NCAA Still Keeps Bracket Selection A Secret
In this age of greater access through social media and TV cameras, sports fans are given a peek of what happens behind the scenes more than ever before. But to get a peek inside the meeting rooms of the NCAA Division I men’s basketball committee is another story. Access before the 68-team bracket is unveiled on Selection Sunday is unlikely anytime soon.
Beauty marks and warts
It dates back to the 1980s and 90s when the committee met in Kansas City at what was then the Hyatt Hotel. The top level of the hotel, the 40th floor, was under tight security as it is this week at the downtown Conrad hotel in Indianapolis. Until the tournament bracket is revealed, experts and fans alike are left guessing based on the committee’s criteria. Even teams on the bubble are left wondering.
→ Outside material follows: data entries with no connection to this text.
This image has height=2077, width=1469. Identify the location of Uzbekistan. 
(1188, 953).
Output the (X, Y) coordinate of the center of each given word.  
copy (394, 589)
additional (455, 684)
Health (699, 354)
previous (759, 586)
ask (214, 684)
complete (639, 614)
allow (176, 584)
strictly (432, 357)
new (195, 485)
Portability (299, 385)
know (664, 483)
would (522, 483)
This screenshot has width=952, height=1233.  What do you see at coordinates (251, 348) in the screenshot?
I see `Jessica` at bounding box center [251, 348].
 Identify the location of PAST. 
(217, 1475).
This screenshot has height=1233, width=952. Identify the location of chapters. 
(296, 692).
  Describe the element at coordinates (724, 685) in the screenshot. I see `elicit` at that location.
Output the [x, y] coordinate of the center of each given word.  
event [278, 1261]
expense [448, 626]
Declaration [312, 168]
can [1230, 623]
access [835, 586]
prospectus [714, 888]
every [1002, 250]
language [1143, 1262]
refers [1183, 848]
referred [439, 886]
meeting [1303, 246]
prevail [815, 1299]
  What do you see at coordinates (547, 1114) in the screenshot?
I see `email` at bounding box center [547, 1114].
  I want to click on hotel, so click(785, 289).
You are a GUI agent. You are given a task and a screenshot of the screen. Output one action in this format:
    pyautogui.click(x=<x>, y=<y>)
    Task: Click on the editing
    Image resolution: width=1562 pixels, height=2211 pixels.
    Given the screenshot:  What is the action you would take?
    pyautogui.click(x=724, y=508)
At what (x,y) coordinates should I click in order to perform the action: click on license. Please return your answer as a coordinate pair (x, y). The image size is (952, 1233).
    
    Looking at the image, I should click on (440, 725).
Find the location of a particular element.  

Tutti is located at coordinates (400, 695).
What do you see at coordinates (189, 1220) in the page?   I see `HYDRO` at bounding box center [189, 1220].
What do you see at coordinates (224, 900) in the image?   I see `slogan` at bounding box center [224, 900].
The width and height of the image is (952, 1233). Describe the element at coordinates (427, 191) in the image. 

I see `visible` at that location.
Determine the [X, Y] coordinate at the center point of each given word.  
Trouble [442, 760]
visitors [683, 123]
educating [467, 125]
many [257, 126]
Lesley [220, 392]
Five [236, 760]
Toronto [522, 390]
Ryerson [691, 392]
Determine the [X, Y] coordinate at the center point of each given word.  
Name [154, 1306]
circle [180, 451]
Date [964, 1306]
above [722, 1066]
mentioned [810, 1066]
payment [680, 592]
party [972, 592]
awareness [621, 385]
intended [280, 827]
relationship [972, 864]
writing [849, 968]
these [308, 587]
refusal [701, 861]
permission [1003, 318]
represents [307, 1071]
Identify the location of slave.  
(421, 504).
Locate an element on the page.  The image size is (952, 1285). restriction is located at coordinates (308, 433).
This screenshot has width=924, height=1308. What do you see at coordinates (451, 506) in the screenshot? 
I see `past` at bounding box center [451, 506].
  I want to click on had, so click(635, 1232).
In 1998, C.M. Newton was the committee chairman. He commented then on the teams in contention to make the field.
“Each of them will have beauty marks and warts and what you try to do is point out both,” Newton said. “I guess the team with the most beauty marks is the one that gets in.”
Newton broke the hearts of University of Missouri fans that year when the Tigers were left out.
“I think the thing that probably worked against Missouri, one of their warts, was the fact that they didn’t win any games away from home,” said Newton.
The same thing might keep Missouri out of the NCAA tournament this year. But, again, that’s only a calculated guess.
Attempts at transparency
Kirk Wessler, president of the U.S. Basketball Writers Association, says the idea of an appointed pool reporter inside the meetings has been discussed.
“I have talked to some people on the committee who, while guarded, they say, ‘Well, if we can find a way, they say, yeah, they’d be open to speaking about it,’” says Wessler. “That’s our challenge as reporters and basketball writers to keep the doors open, push the door a little wider and keep working.”
As a statistics coordinator for the NCAA, Gary Johnson sits in on the committee meetings. He believes public access to the meetings will stifle opinions.
“As long as it all stays in that room, they can be as honest as say, ‘Yeah, they had a good season, but they’re weak here and they’re not very good at this,’” says Johnson.
The NCAA has tried to become more transparent through other methods.
Mock selections are held for the media to help them better understand the process. Also, the formula for the Ratings Percentage Index (RPI), which determines a team’s strength of schedule, is now publicly disclosed.
The lower the RPI number, the better.
Some teams still feel snubbed
Still, even with a solid RPI number, teams are overlooked for one of the 36 at-large berths to the tournament. It leaves coaches, such as Southern Illinois coach Barry Hinson, scratching their heads. Hinson was never able to crack the NCAA tourney bracket during his previous stint as a head coach at Missouri State University.
“You’re talking to a guy that’s had three of the lowest RPIs of the ten lowest RPIs to never get into the NCAA tournament,” says Hinson. “You’re talking to a guy who had an RPI of 21, the lowest of all time.”
That was in 2006. Hinson paid the price two years later despite winning almost60 percent of his games in nine seasons with Missouri State.
“Got my ass fired. Point blank.” says Hinson.
More than just the prestige of making the NCAA tournament is at stake. It’s certain other coaches will lose their jobs if they don’t get there. That part is understood.
What remains unclear is the behind-the-scenes debate that will take place this week while teams await their fate. Others with one or two games left will try to enhance their chances with another beauty mark.